---------- Material shown

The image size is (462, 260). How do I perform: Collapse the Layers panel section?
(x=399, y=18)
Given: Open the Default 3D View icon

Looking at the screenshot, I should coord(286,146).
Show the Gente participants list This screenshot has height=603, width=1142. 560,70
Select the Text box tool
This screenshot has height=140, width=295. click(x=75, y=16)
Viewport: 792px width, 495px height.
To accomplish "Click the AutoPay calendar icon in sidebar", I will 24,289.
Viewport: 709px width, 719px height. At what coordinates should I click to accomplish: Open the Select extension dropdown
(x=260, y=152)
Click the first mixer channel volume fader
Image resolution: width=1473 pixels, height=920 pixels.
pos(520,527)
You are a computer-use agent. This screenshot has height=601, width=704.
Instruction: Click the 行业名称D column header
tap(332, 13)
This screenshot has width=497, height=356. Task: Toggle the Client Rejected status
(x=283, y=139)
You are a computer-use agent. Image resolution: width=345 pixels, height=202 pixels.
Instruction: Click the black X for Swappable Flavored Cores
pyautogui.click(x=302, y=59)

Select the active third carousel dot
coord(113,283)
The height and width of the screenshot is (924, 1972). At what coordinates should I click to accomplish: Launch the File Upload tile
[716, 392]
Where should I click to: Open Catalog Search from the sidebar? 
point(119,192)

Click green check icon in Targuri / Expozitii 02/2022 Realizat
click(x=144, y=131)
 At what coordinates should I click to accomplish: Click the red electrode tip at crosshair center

--------------------

**Stated goal**
Quote the records word for word, from the line containing "Select the active third carousel dot" through the end of the records.

**The completed task**
Select the active third carousel dot
coord(113,283)
The height and width of the screenshot is (924, 1972). At what coordinates should I click to accomplish: Launch the File Upload tile
[716, 392]
Where should I click to: Open Catalog Search from the sidebar? 
point(119,192)

Click green check icon in Targuri / Expozitii 02/2022 Realizat
click(x=144, y=131)
 At what coordinates should I click to accomplish: Click the red electrode tip at crosshair center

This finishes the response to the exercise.